An out-of-bounds heap read in a renderer is not a direct code execution primitive, but it is a strong building block. Attackers commonly combine such reads with a separate write or type-confusion bug to bypass Address Space Layout Randomization (ASLR) and stage a renderer compromise. From a compromised renderer, adversaries can then target sandbox escape vulnerabilities to reach the host operating system.
Root Cause
The root cause is a heap-based buffer overflow condition in WebGL where input parameters from JavaScript are not adequately validated against the size of the underlying heap allocation. The validation gap permits the GPU command processing path to dereference memory beyond the intended buffer boundary.
Attack Vector
Exploitation is network-based and requires user interaction. A victim must visit an attacker-controlled or compromised web page that hosts malicious WebGL JavaScript. No authentication is required. The attack scope is unchanged, but the renderer process can be coerced to expose heap contents to the attacker's script, which can then exfiltrate the data over the network.
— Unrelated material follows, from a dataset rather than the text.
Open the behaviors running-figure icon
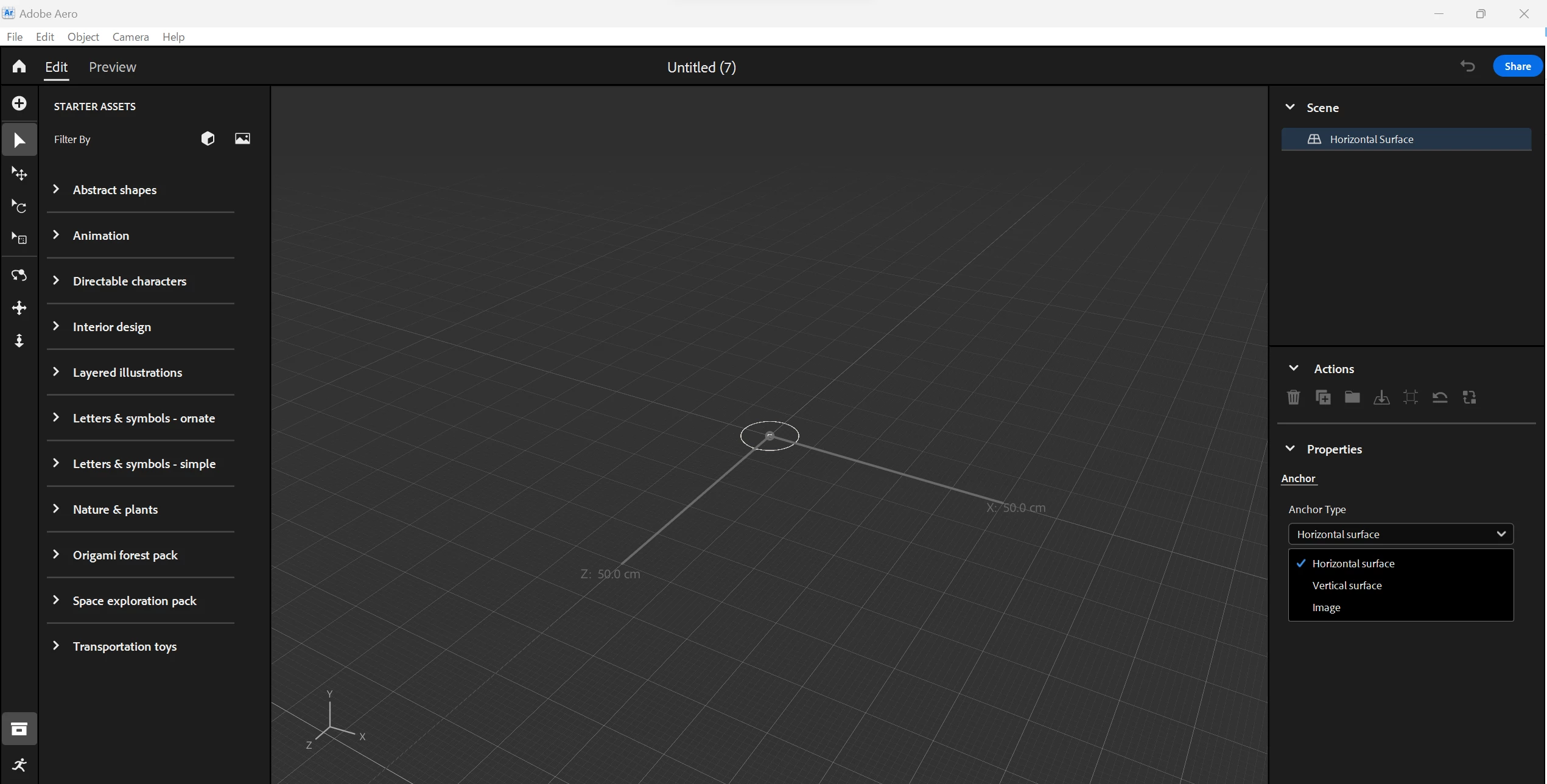(19, 765)
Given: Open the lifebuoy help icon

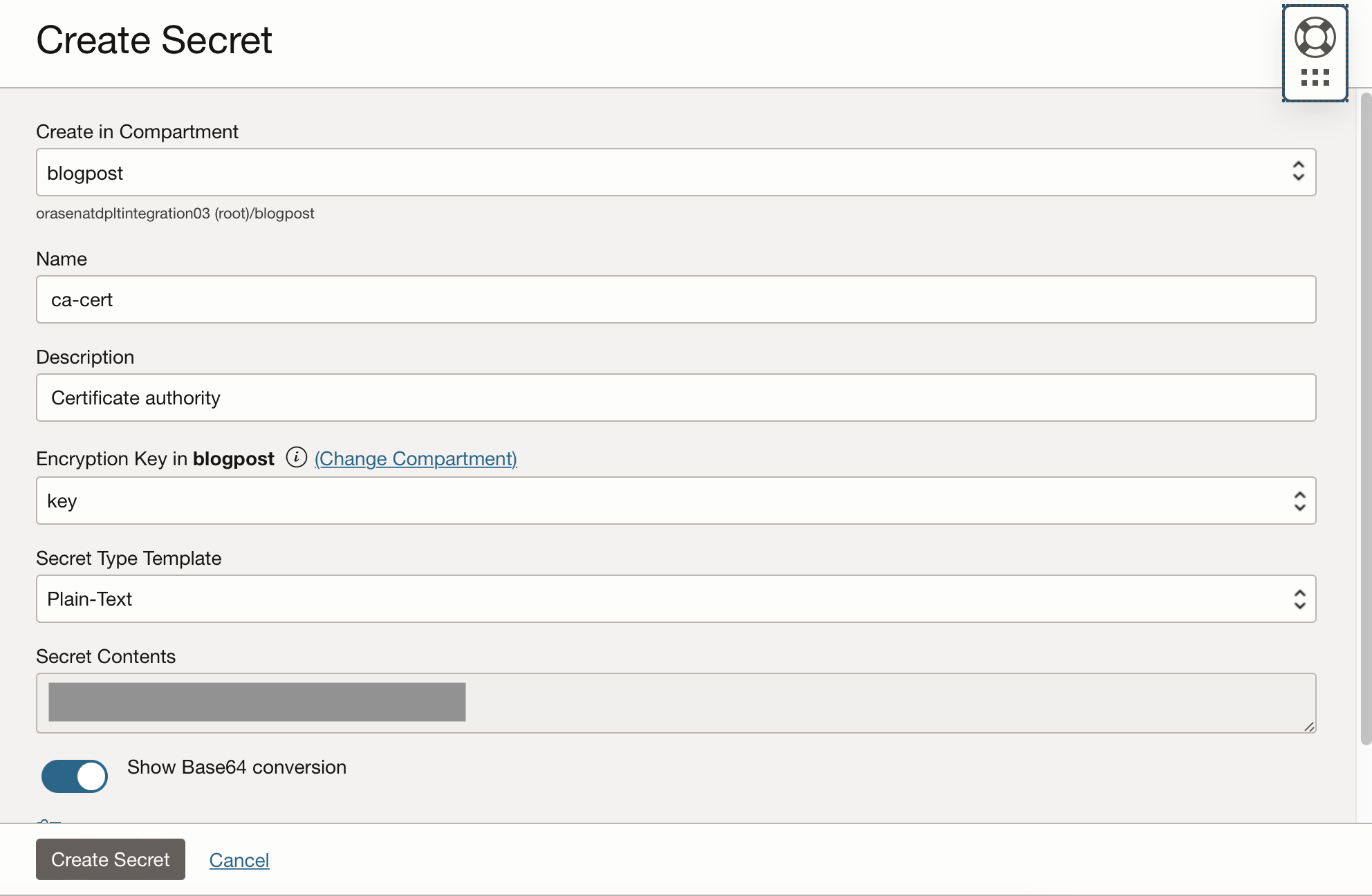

See the Chromium Issue Tracker entry for technical details.
Detection Methods for CVE-2026-4675
Indicators of Compromise
- Chrome renderer process crashes with heap corruption signatures originating from WebGL modules
- Outbound connections from browser processes to recently registered or low-reputation domains immediately after rendering WebGL content
- Unexpected child processes spawned by chrome.exe following navigation to untrusted sites
- Telemetry showing Chrome versions below 146.0.7680.165 still deployed across managed endpoints
Detection Strategies
- Inventory installed Chrome versions through endpoint management tooling and flag hosts below 146.0.7680.165
- Monitor renderer crash dumps in chrome_crashpad for stack frames inside WebGL or ANGLE components
- Correlate web proxy logs with browser process telemetry to identify pages that trigger renderer instability
- Hunt for JavaScript payloads invoking unusual sequences of WebGLRenderingContext calls against guest endpoints
Monitoring Recommendations
- Forward browser process and crash telemetry into a centralized data lake for retrospective hunting
- Track DNS and HTTPS connections initiated by renderer processes for anomalous destinations
- Alert on Chrome auto-update failures that leave endpoints stranded on vulnerable builds
How to Mitigate CVE-2026-4675
Immediate Actions Required
- Update Google Chrome to version 146.0.7680.165 or later on all Windows, macOS, and Linux endpoints
- Force-restart Chrome processes after the update so the patched binary is loaded into memory
- Audit Chromium-based browsers (Edge, Brave, Opera, Vivaldi) and apply vendor updates that incorporate the upstream fix
- Restrict access to high-risk browsing categories on unpatched endpoints until remediation completes
Patch Information
Google addressed CVE-2026-4675 in the Chrome Stable channel build 146.0.7680.165. Administrators should consult the Stable Channel Update for Desktop advisory and verify rollout through enterprise management policies such as Chrome Browser Cloud Management or group policy.
Workarounds
- Disable WebGL via the chrome://flags/#disable-webgl setting or enterprise policy WebGLEnabled=false where business workflows permit
- Deploy site isolation and strict Content Security Policy (CSP) controls to limit exposure from untrusted origins
- Use browser extension controls to block JavaScript on untrusted domains for high-value users
# Configuration example: enforce Chrome update and disable WebGL via policy (Windows)
reg add "HKLM\Software\Policies\Google\Chrome" /v WebGLEnabled /t REG_DWORD /d 0 /f
reg add "HKLM\Software\Policies\Google\Update\ChromeStable" /v UpdateDefault /t REG_DWORD /d 1 /f
Disclaimer: This content was generated using AI. While we strive for accuracy, please verify critical information with official sources.